Ô Mort, où sont tes fléaux ?
Ô Sheol, où est ton aiguillon ? (Osée 13:14)
L’auteur de la lettre aux Hébreux nous dit que Christ « a goûté la mort » pour tous ceux pour qui il est mort (Héb. 2 :9). Les croyants ont déjà été sauvés de la seconde mort (c’est-à-dire éternelle) (Apoc. 20:14) ici et maintenant (Jean 5:24), et ils attendent également la pleine révélation de leur salut de la mort. L’ultime espoir du croyant est la résurrection de son corps pour la vie éternelle au dernier jour (Romains 6 :5 ; 8 :11 ; Phil. 3 :10-11, 20-21).
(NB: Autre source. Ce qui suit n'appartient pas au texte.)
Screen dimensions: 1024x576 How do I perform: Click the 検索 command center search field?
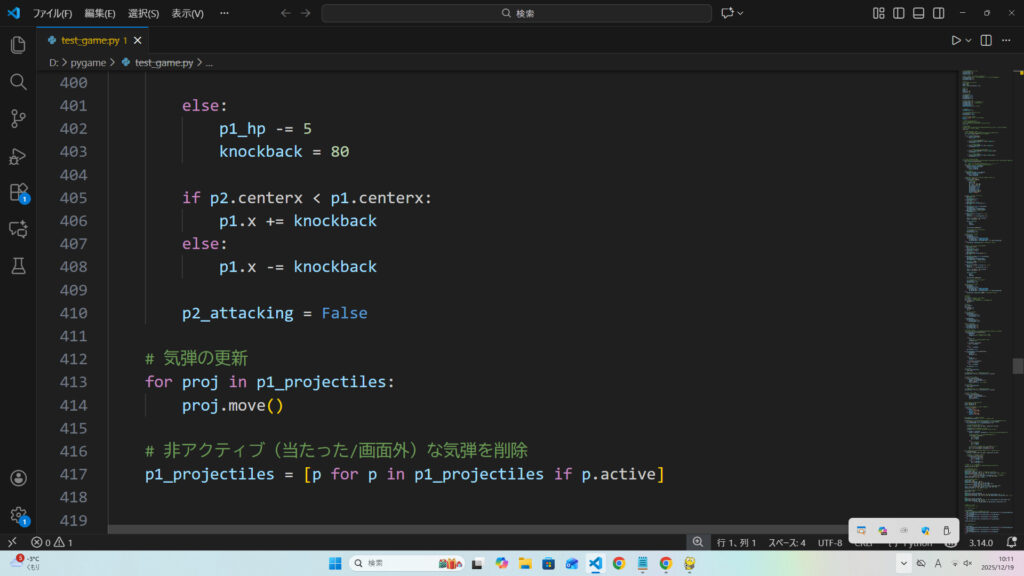pos(516,13)
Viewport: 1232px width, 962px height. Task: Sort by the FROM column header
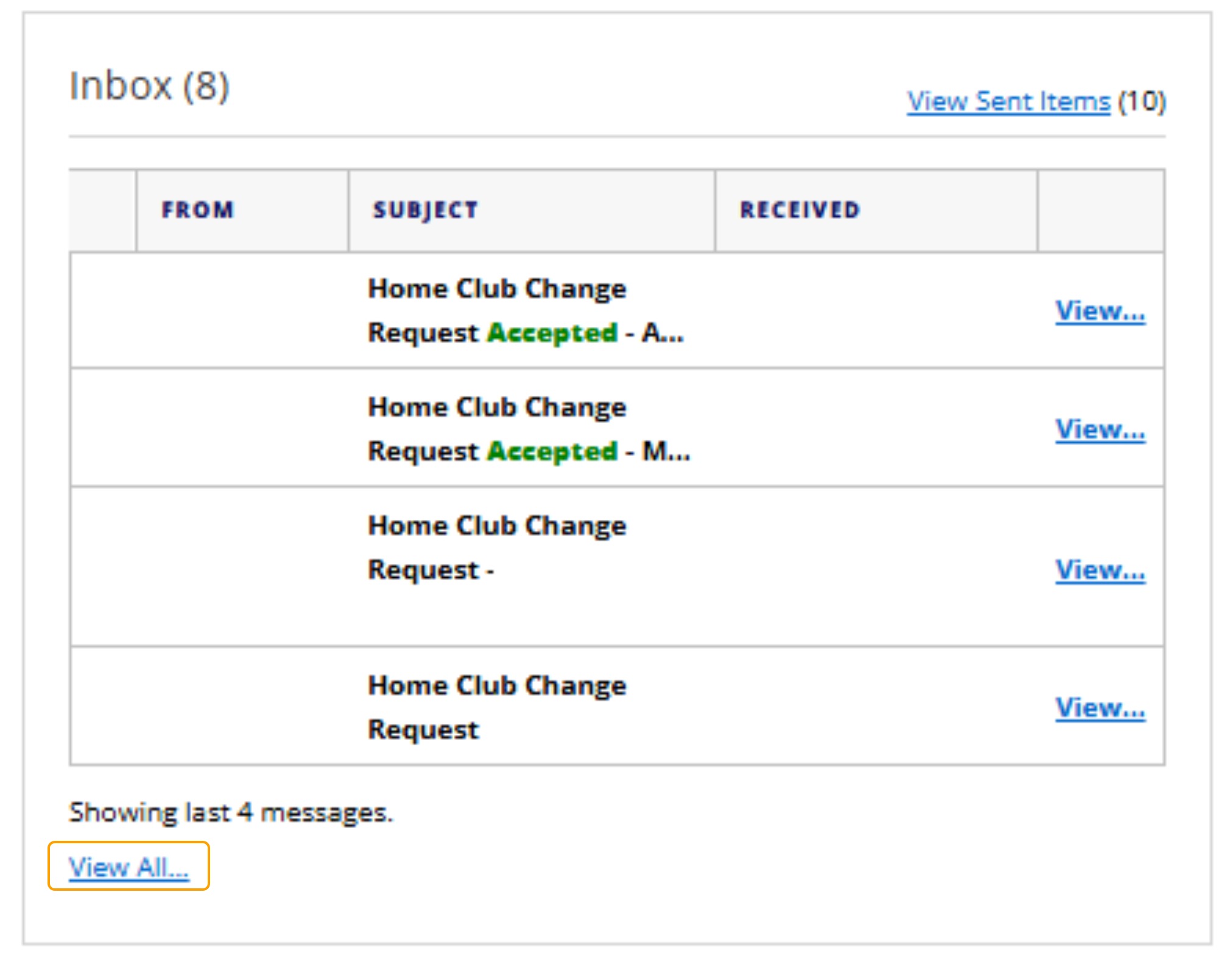197,210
Les croyants ne sont pas seulement sauvés du péché, du malin et de la mort ; ils sont aussi sauvés de la colère de Dieu et du jugement à venir. Les théologiens ont parfois expliqué cet aspect du salut de la manière suivante : « Nous sommes sauvés par Dieu, de Dieu et pour Dieu. Ceci est illustré par l’exode des Israélites hors d’Égypte. Avec le dernier fléau, Dieu a donné à Son peuple un type d’évangile dans l’agneau pascal (Ex. 12 ; 1 Cor. 5:7). Le peuple de l’alliance devait mettre le sang de l’agneau sur les poteaux de leurs maisons afin qu’ils ne tombent pas sous la colère de Dieu. Eux, pas moins que les Égyptiens, méritaient la colère et le jugement de Dieu. Dieu a fourni un agneau de substitution qui servirait de type de Jésus – l’agneau pascal qui délivre les croyants de la colère à venir (1 Thess. 1:10). Jésus est devenu l’objet de la colère de Dieu à la place de son peuple pécheur. Dans sa mort, le Christ apaise la colère de Dieu afin qu’elle ne tombe pas sur ceux qu’il est venu sauver.
Enfin, l’Écriture parle du salut des croyants en trois temps. Les chrétiens ont été sauvés, ils sont sauvés et ils seront sauvés. Dans la rédemption accomplie, Christ a véritablement et réellement sauvé son peuple lorsqu’il est mort et ressuscité. Dans l’application de la rédemption, les croyants sont sauvés lorsque le Christ intercède pour eux, les soutenant tout au long de leur pèlerinage et leur permettant de persévérer dans la foi. À la consommation, les croyants expérimenteront la pleine application du salut opéré par Christ dans la résurrection.